**Exercise details**
Output all of the data verbatim.

**Data under study**
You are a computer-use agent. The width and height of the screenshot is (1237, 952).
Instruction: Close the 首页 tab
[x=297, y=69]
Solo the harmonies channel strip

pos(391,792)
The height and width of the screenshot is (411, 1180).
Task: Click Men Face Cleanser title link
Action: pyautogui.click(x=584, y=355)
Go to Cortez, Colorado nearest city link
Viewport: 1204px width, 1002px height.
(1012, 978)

**Written response**
You are a computer-use agent. The width and height of the screenshot is (1237, 952).
Instruction: Close the 首页 tab
[x=297, y=69]
Solo the harmonies channel strip

pos(391,792)
The height and width of the screenshot is (411, 1180).
Task: Click Men Face Cleanser title link
Action: pyautogui.click(x=584, y=355)
Go to Cortez, Colorado nearest city link
Viewport: 1204px width, 1002px height.
(1012, 978)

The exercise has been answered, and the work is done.